PROBLEM STATEMENT: Output verbatim the line with "Task: Open the Full" together with every line beneath it, ending at the last line of the entries.
===== MATERIAL FOR THIS TASK
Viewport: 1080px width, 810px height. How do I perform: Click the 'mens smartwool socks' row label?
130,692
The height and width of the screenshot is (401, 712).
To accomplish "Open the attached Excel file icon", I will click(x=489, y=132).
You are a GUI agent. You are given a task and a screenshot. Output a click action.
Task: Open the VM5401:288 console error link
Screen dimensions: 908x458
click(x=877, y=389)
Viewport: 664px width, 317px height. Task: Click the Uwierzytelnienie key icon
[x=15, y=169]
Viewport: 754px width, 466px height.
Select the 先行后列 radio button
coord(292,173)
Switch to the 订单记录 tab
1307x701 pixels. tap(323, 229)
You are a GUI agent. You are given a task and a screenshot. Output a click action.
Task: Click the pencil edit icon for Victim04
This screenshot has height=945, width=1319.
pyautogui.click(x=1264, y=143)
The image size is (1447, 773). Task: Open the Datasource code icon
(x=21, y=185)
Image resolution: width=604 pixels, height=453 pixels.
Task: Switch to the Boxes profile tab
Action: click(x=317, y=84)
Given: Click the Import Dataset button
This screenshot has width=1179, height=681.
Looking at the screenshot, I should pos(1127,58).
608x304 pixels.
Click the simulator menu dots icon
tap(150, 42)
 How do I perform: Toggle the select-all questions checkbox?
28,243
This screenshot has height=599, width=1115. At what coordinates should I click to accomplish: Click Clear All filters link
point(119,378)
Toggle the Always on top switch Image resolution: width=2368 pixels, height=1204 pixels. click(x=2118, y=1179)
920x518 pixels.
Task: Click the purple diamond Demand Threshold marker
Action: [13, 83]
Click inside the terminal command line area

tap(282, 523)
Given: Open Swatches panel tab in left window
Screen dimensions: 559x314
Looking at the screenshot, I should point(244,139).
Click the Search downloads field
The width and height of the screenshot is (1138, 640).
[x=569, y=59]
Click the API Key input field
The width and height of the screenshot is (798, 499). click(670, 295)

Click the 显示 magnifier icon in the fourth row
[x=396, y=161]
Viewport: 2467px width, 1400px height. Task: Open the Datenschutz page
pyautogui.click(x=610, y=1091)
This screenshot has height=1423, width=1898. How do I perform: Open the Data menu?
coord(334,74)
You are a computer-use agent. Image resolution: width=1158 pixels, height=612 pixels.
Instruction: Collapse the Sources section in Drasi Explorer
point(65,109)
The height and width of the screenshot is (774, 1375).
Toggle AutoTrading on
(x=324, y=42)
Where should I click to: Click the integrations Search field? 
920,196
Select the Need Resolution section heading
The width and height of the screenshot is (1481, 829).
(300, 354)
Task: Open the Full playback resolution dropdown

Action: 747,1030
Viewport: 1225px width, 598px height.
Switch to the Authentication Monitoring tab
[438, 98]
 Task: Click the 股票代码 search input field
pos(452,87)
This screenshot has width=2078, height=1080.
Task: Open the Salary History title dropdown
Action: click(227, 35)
==========
OUTPUT:
Task: Open the Full playback resolution dropdown

Action: 747,1030
Viewport: 1225px width, 598px height.
Switch to the Authentication Monitoring tab
[438, 98]
 Task: Click the 股票代码 search input field
pos(452,87)
This screenshot has width=2078, height=1080.
Task: Open the Salary History title dropdown
Action: click(227, 35)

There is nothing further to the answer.